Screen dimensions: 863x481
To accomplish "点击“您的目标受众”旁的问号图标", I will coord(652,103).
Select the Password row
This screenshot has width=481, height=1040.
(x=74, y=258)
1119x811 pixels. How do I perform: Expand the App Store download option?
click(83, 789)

#####

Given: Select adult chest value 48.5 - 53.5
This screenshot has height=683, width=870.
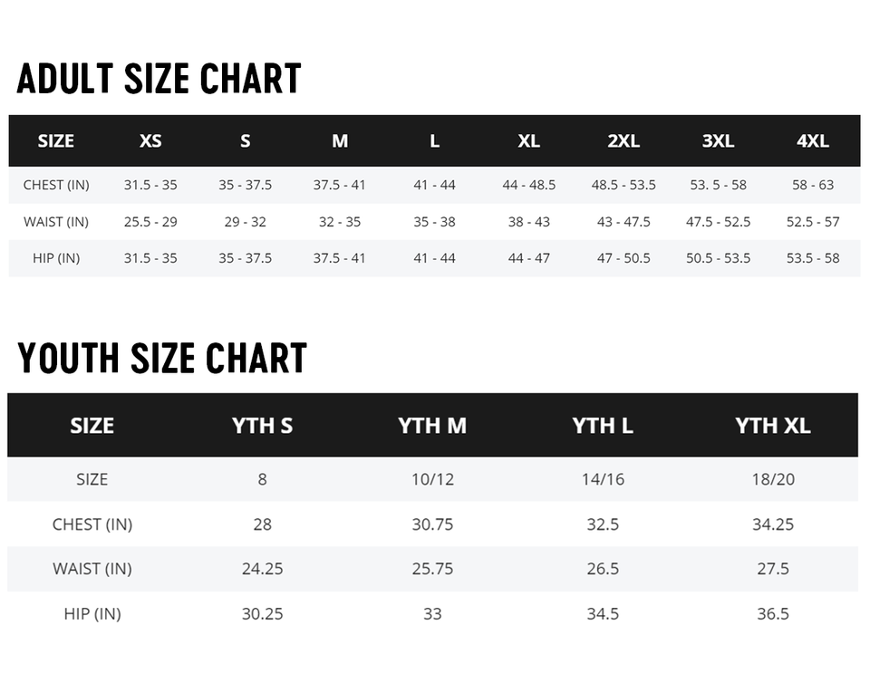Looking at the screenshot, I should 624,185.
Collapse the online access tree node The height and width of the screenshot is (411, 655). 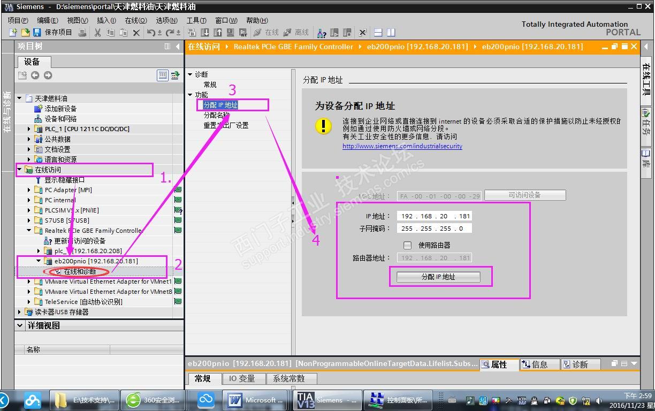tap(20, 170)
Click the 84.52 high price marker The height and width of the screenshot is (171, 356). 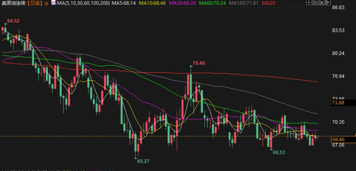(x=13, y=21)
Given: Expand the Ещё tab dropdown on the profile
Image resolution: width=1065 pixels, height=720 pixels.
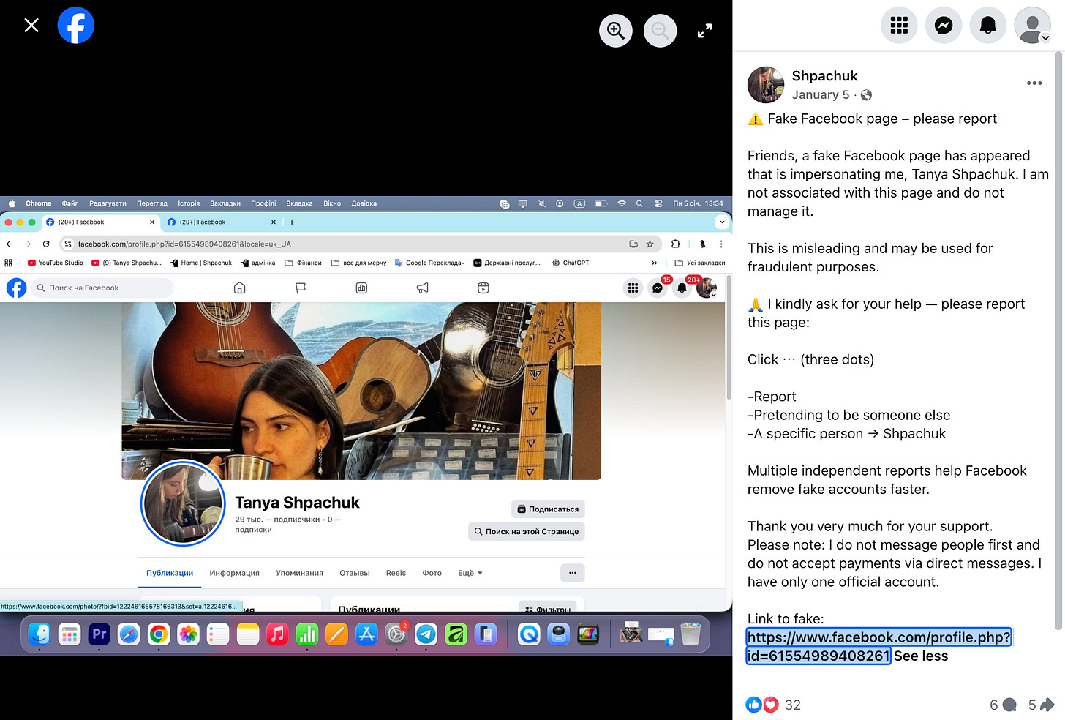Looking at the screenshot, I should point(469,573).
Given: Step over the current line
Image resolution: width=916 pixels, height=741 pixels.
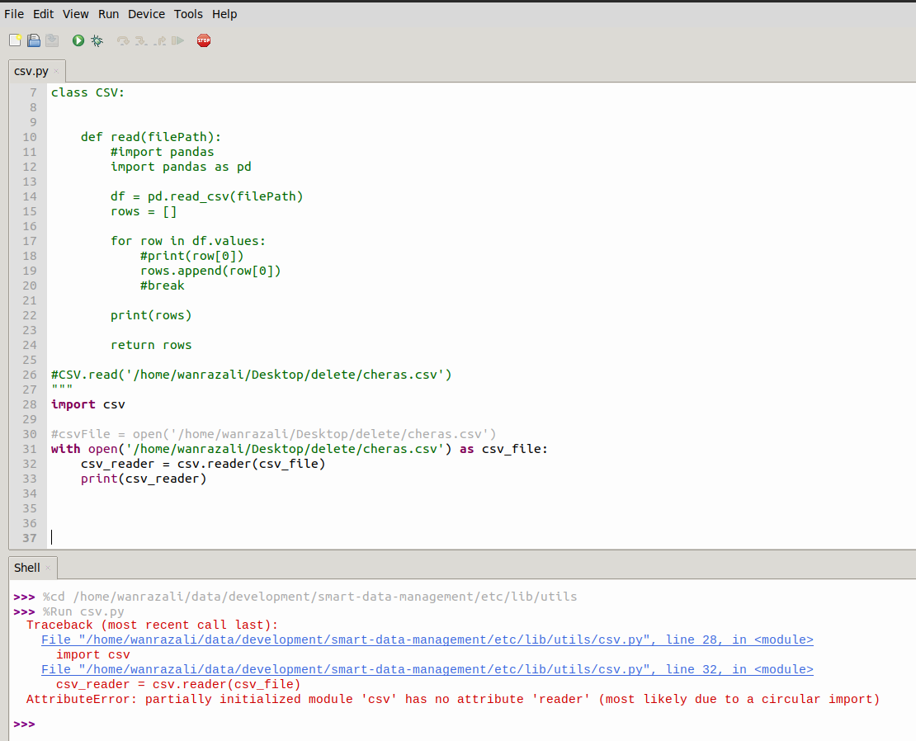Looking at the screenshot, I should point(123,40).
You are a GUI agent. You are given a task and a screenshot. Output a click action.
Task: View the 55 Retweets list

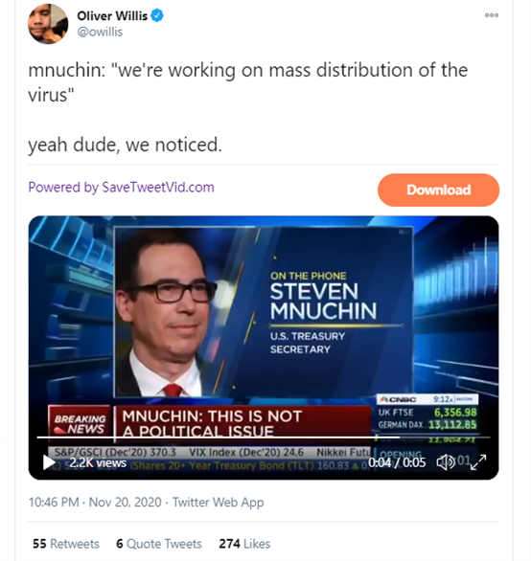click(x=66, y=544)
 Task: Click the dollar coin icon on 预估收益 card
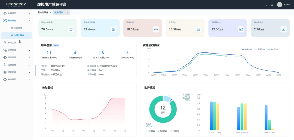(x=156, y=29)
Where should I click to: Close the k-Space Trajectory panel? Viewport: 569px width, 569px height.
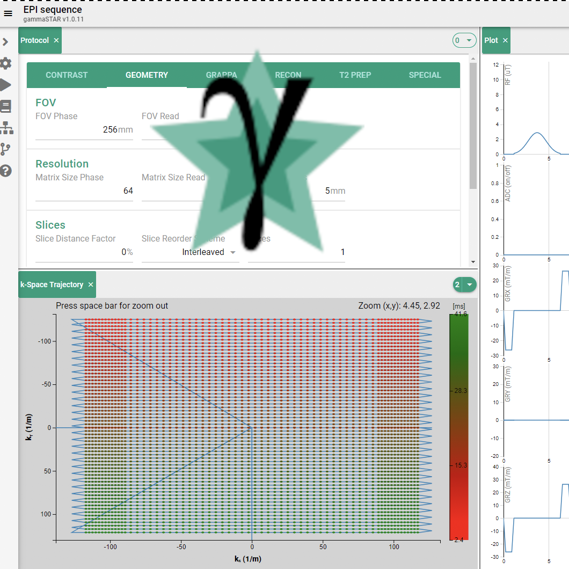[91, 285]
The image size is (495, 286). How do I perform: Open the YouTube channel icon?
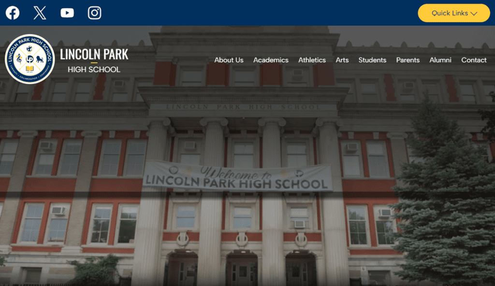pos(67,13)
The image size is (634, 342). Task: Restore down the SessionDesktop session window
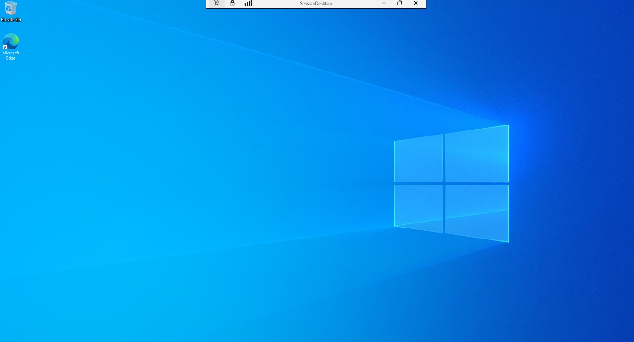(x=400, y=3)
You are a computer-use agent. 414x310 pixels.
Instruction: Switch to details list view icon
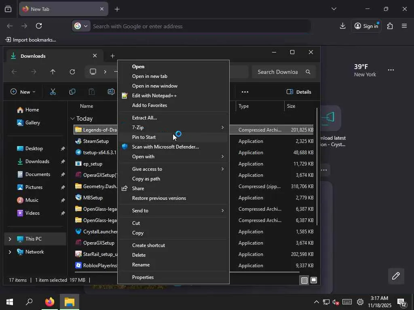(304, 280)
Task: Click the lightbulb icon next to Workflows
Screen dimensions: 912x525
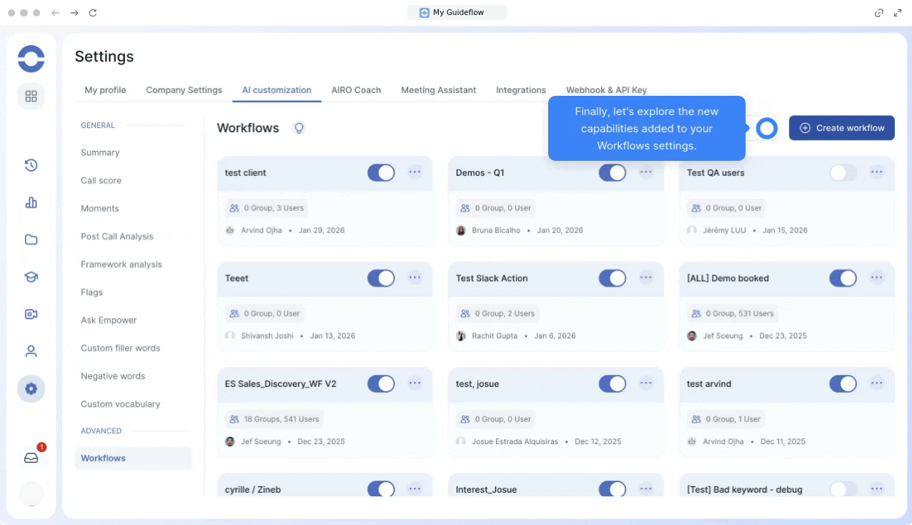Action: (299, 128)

#####

*What this task involves:*
If a line of the material contains the word "Select", pick it out and copy it.

*Response area:*
Select the Password row
Given: Select adult chest value 48.5 - 53.5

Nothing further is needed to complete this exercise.